New York City cockroach can survive frigid winters -study

A male (left) and female of the cockroach species Periplaneta japonica found on New York City's High Line in 2012. REUTERS/Handout via Lyle Buss, University of Florida

NEW YORK (Reuters) - A species of cockroach native to Asia that has been seen crawling around an outdoor tourist destination in New York City can survive the city's often brutal winters, according to a new study.

Researchers at Rutgers University in New Jersey have identified the resilient pest as Periplaneta japonica, which is native to Japan. Until an exterminator saw the bug last year crawling around the High Line, an elevated, outdoor park in lower Manhattan, it had not been confirmed in the United States.

While it was too soon to predict the implications for nearby residents and businesses, the bug's appearance could be good news, researchers said.
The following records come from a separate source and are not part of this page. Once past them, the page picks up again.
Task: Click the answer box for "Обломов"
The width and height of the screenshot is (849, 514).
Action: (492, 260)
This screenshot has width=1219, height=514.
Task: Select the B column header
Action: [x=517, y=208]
"(Cockroaches) combined numbers inside buildings could actually fall because (the) more time and energy they spent competing (for food and space) means less time and energy to devote to reproduction," said Rutgers biologist Dominic Evangelista, who helped identify the species by analyzing its DNA barcode.

How the bugs got to New York was unclear, but researchers speculated they were in the soil of one of the plants festooning the park.

Researchers noted the new roach cannot breed a hybrid super-roach by mating with the more common local variety due to mismatching genitalia.